The height limit where construction safety requirements are mandatory are not officially defined; a previously distribute issue of Work at Height Regulations labeled 2 meters as the cutoff height. This limits; however, has been superseded by any heights that may result in injury from fall.

Construction safety, when implemented to prevent injuries from falls, will provide a construction site with guardrail systems, personal fall arrest systems, safety net systems, warning line systems and positioning device systems.

Efforts to improve construction safety:

There are numerous groups and organizations who work towards improving conditions and safety within the construction industry. The premiere government entity, in the United States, for promoting construction safety is the Occupational Safety and Health Administration.
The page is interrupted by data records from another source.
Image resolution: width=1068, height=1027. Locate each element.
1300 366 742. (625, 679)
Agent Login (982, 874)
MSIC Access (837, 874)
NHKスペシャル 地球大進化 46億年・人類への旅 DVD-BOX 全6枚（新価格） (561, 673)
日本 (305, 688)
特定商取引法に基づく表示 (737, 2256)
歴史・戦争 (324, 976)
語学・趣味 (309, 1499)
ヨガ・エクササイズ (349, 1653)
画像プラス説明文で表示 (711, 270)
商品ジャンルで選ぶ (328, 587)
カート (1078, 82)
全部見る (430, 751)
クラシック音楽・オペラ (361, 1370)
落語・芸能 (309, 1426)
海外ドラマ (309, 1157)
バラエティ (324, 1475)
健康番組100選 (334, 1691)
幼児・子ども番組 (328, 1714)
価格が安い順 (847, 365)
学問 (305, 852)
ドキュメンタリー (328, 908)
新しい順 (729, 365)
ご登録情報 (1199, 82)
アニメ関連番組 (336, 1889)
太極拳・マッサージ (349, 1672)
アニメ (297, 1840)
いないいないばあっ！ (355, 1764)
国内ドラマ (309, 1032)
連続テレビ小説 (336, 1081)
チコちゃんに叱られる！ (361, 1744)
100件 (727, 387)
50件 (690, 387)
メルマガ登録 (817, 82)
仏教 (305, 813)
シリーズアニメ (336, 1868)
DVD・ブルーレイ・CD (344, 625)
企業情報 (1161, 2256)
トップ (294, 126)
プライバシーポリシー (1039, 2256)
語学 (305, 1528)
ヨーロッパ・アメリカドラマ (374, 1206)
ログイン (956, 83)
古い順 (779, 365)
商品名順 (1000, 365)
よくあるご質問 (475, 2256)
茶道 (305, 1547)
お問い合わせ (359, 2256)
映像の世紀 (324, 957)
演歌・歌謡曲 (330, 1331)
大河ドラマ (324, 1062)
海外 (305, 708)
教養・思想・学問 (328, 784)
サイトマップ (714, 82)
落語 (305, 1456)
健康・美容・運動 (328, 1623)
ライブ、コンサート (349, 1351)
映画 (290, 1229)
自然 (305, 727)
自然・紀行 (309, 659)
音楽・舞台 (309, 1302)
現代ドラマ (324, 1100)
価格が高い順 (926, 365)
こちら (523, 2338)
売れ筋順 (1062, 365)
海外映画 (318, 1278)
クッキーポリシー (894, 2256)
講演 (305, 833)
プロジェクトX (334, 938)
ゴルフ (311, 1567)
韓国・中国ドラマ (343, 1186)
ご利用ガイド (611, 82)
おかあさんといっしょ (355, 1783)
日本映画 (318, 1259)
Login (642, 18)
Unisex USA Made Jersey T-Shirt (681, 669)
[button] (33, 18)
The Occupational Safety and Health Administration (OSHA) is a branch of the Federal Government’s Department of Labor, which serves as the regulatory institution responsible for the oversight and authorization of employment and labor undertaken within the commercial marketplace in the United States of America.

While the Department of Labor serves as the overarching regulatory body, the Occupational Safety and Health Administration (OSHA) serves as the regulatory body undertaking the oversight of standards and practices undertaken in the workplace; this includes the determination and examination of the respective measures of workplace safety enacted by an employer.